▸ **Given request**:
Rewrite the items from the line with "Task: Click green" through the end of the items, replacing "check" with "tick" and leaving everything else unchanged.

[Target pointing data]
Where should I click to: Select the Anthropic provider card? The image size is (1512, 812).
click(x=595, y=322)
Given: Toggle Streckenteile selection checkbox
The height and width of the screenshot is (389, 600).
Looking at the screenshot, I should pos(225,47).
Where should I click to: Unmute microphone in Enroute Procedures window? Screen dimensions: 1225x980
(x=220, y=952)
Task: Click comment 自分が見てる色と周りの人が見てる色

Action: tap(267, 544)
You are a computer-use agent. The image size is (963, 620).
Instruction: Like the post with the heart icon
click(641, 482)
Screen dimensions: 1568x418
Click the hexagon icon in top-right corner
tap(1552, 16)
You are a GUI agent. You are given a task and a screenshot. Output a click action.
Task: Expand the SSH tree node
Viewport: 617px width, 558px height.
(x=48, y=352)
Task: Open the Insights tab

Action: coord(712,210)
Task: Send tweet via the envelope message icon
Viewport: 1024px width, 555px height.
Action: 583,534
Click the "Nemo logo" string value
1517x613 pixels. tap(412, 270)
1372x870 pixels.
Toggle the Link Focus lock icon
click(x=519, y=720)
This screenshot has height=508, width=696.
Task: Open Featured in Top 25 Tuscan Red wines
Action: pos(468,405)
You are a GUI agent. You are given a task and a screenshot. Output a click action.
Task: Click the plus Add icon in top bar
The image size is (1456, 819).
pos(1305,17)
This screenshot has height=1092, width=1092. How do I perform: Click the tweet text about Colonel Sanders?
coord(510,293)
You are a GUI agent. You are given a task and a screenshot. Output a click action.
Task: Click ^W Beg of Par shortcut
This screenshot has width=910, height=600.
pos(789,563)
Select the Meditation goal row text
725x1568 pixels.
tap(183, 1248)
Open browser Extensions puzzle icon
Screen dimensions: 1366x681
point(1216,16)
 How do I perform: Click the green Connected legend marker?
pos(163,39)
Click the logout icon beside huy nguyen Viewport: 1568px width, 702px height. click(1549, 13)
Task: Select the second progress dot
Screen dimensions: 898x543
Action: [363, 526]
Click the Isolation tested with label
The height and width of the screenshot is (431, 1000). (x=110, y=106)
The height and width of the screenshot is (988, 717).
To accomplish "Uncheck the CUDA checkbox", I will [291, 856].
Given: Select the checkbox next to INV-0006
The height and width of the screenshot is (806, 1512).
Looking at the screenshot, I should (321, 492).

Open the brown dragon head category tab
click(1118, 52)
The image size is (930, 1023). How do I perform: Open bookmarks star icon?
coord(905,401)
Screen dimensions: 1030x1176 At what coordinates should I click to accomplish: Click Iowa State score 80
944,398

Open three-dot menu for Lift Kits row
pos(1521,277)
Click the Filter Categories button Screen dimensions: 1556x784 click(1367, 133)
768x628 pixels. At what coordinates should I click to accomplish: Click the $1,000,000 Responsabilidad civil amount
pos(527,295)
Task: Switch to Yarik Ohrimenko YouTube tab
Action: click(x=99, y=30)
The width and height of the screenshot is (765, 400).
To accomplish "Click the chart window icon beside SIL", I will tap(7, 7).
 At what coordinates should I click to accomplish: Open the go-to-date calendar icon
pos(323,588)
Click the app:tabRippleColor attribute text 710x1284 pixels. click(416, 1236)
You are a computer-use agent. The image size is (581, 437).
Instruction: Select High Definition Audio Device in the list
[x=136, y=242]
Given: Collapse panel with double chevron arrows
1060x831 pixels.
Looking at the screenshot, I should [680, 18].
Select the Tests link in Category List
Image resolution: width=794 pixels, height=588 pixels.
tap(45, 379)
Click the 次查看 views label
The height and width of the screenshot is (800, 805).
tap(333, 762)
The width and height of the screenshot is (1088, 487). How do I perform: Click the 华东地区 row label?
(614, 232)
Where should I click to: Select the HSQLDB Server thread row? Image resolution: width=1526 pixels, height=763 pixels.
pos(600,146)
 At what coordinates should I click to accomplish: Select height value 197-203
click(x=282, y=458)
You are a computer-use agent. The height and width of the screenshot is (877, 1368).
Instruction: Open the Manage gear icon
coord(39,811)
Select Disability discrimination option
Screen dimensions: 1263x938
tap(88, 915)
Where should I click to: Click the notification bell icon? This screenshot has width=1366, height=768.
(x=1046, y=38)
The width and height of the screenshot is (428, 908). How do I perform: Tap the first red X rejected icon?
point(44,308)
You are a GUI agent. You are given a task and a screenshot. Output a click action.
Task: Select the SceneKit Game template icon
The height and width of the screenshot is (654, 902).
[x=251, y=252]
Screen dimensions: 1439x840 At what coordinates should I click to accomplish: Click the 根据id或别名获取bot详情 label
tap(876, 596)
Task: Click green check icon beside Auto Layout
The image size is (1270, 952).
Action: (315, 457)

▸ **Response to this exercise**:
Task: Click green tick icon beside Auto Layout
The image size is (1270, 952).
Action: (315, 457)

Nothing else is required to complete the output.